On Computing the Shadows and Slices of Polytopes

TL;DR

This paper investigates the computational complexity of projecting polytopes along multiple directions, revealing equivalences to vertex enumeration and NP-hardness in various forms, and introduces new complexity classes related to vertex enumeration.

Contribution

It characterizes the complexity of polytope projection problems in different input and output scenarios, and introduces new complexity classes based on vertex enumeration.

Findings

Projection is equivalent to vertex enumeration in most forms.

In some cases, projection problems are NP-hard or trivial.
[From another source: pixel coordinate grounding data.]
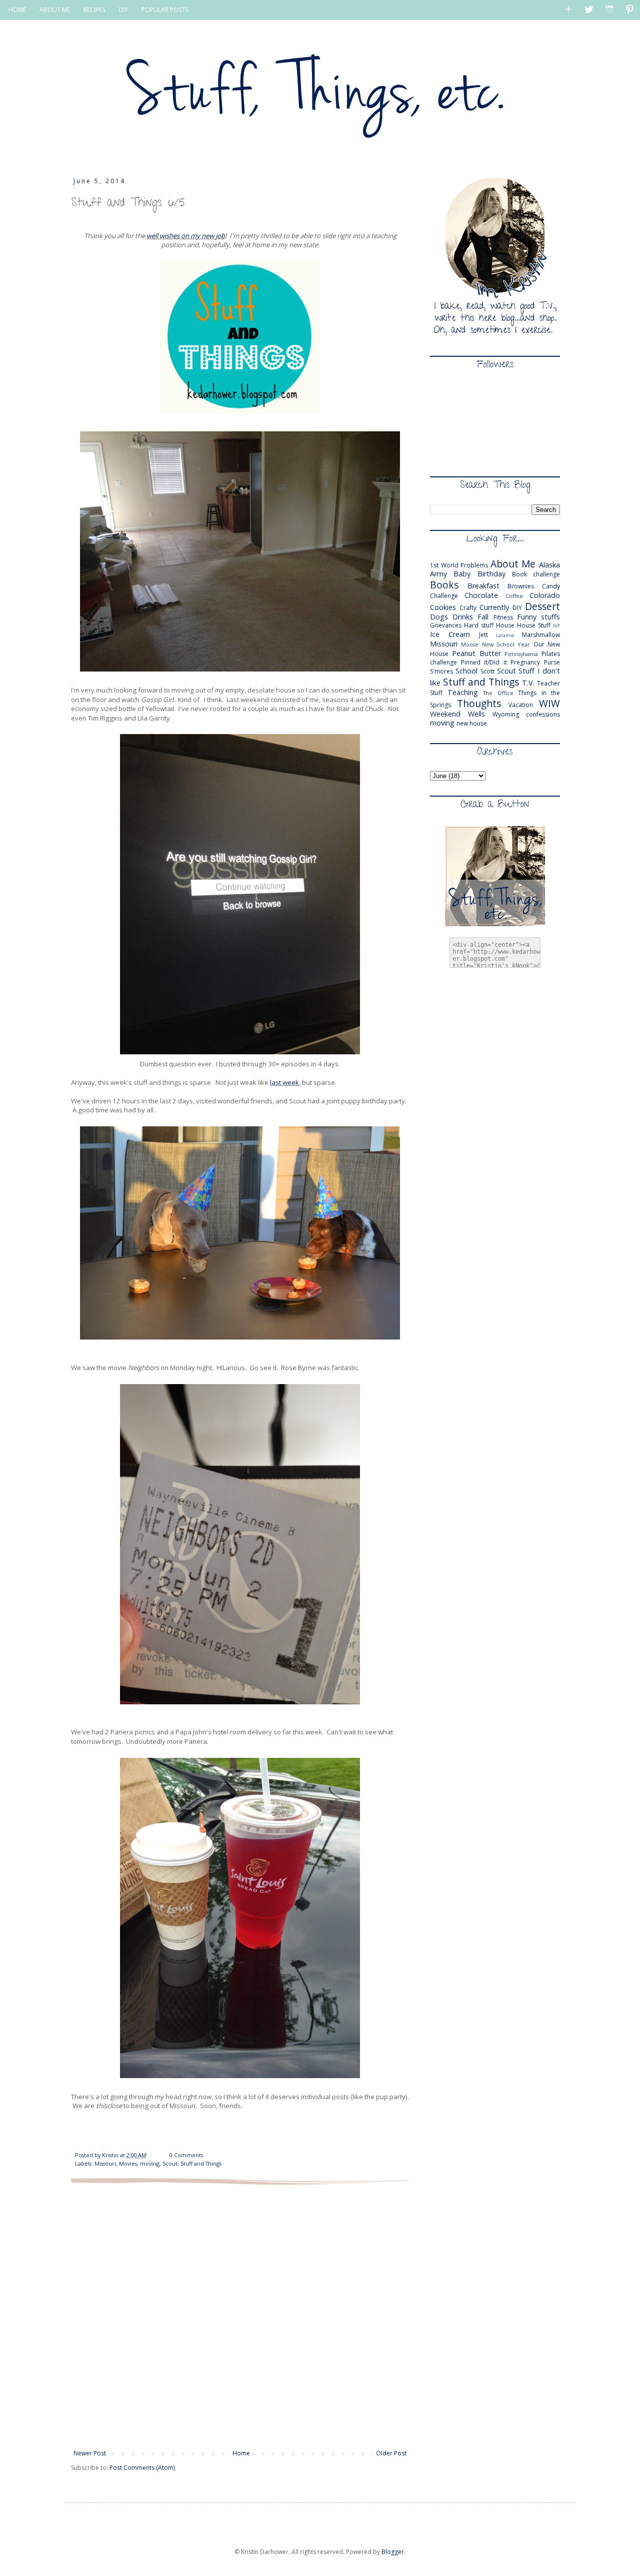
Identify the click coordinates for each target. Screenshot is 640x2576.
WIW (549, 703)
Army (438, 573)
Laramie (505, 635)
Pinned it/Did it (484, 662)
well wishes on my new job (185, 235)
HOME (17, 10)
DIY (123, 10)
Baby (462, 573)
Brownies (521, 586)
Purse (552, 662)
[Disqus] (240, 2316)
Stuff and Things (201, 2163)
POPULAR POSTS (165, 10)
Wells (476, 714)
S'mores (441, 671)
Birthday (492, 573)
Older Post (391, 2453)
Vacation (520, 705)
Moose (469, 644)
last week (284, 1082)
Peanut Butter (476, 653)
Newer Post (90, 2453)
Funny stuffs (538, 616)
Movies (128, 2163)
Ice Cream (450, 634)
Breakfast (484, 585)
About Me (513, 563)
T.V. (528, 683)
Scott (487, 671)
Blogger (393, 2551)
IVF (556, 625)
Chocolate (481, 595)
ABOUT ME (55, 10)
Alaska (549, 564)
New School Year (506, 644)
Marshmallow (541, 634)
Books (444, 584)
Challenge (444, 595)
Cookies (443, 607)
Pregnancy (525, 662)
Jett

New complexity classes related to vertex enumeration are proposed.

Abstract

We study the complexity of computing the projection of an arbitrary $d$-polytope along $k$ orthogonal vectors for various input and output forms. We show that if $d$ and $k$ are part of the input (i.e. not a constant) and we are interested in output-sensitive algorithms, then in most forms the problem is equivalent to enumerating vertices of polytopes, except in two where it is NP-hard. In two other forms the problem is trivial. We also review the complexity of computing projections when the projection directions are in some sense non-degenerate. For full-dimensional polytopes containing origin in the interior, projection is an operation dual to intersecting the polytope with a suitable linear subspace and so the results in this paper can be dualized by interchanging vertices with facets and projection with intersection. To compare the complexity of projection and vertex enumeration, we define new complexity classes based on the complexity of Vertex Enumeration.